## Requirement
Set down exactly the lines below, starting at the one that contains "1069x608 pixels." and ending at the one that contains "Tap the green circle status icon", with both of those lines included and nothing else.

## Material shown
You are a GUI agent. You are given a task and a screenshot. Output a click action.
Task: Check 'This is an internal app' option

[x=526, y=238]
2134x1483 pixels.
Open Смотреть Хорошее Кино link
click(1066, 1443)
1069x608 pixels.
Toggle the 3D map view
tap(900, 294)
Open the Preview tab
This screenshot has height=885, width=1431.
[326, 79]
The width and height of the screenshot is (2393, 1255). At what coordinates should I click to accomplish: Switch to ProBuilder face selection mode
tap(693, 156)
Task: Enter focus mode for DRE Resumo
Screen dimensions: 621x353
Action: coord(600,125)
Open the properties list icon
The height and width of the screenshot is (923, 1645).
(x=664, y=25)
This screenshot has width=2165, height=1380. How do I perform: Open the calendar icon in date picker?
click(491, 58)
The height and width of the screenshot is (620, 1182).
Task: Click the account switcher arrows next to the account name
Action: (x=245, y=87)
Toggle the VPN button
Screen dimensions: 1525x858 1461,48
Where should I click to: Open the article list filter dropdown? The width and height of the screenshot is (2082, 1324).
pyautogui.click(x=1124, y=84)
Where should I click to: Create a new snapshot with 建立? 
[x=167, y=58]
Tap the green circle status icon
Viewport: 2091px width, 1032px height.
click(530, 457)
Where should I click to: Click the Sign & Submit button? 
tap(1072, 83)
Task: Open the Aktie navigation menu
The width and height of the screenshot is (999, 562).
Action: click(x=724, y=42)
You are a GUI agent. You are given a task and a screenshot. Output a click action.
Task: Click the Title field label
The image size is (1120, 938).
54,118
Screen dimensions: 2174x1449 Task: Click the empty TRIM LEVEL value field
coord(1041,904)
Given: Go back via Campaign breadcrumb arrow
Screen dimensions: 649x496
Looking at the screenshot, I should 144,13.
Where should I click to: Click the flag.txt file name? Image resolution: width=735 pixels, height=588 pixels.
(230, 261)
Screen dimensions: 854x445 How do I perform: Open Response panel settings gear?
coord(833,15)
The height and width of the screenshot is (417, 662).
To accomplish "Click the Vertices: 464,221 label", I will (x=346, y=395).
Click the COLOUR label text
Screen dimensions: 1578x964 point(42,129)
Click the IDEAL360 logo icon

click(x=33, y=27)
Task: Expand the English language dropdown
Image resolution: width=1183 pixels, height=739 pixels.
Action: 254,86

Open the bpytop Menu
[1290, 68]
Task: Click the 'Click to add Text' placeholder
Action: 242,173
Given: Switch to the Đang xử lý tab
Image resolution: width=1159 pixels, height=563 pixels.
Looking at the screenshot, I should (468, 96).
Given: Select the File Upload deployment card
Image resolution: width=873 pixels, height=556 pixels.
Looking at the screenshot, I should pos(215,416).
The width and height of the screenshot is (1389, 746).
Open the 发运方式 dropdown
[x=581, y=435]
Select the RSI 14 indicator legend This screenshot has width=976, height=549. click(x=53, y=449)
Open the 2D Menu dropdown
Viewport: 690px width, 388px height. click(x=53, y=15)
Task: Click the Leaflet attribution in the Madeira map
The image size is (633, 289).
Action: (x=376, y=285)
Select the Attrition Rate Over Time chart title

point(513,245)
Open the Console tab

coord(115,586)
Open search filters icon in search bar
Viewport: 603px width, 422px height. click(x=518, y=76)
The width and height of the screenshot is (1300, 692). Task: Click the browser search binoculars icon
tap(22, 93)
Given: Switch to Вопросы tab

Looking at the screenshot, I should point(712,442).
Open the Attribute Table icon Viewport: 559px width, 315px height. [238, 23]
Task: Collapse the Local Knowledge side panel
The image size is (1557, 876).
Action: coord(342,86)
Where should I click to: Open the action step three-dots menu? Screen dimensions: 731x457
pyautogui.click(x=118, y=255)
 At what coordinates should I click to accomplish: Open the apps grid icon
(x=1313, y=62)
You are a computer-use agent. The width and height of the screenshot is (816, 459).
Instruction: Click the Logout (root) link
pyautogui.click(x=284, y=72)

## Output of the exercise
1069x608 pixels.
Toggle the 3D map view
tap(900, 294)
Open the Preview tab
This screenshot has height=885, width=1431.
[326, 79]
The width and height of the screenshot is (2393, 1255). At what coordinates should I click to accomplish: Switch to ProBuilder face selection mode
tap(693, 156)
Task: Enter focus mode for DRE Resumo
Screen dimensions: 621x353
Action: coord(600,125)
Open the properties list icon
The height and width of the screenshot is (923, 1645).
(x=664, y=25)
This screenshot has width=2165, height=1380. How do I perform: Open the calendar icon in date picker?
click(491, 58)
The height and width of the screenshot is (620, 1182).
Task: Click the account switcher arrows next to the account name
Action: (x=245, y=87)
Toggle the VPN button
Screen dimensions: 1525x858 1461,48
Where should I click to: Open the article list filter dropdown? The width and height of the screenshot is (2082, 1324).
pyautogui.click(x=1124, y=84)
Where should I click to: Create a new snapshot with 建立? 
[x=167, y=58]
Tap the green circle status icon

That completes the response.